** begin **

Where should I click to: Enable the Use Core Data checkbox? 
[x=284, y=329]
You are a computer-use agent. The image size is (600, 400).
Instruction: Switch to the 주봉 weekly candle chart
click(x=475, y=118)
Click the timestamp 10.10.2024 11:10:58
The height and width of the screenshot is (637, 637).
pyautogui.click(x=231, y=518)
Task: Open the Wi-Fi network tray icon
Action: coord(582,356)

** end **

#### To do
Please repeat the material starting at its first line and ending at the line containing "[x=284, y=329]", swapping "checkbox" for "toggle" and leaving everything else unchanged.

#### Correct result
Where should I click to: Enable the Use Core Data toggle? 
[x=284, y=329]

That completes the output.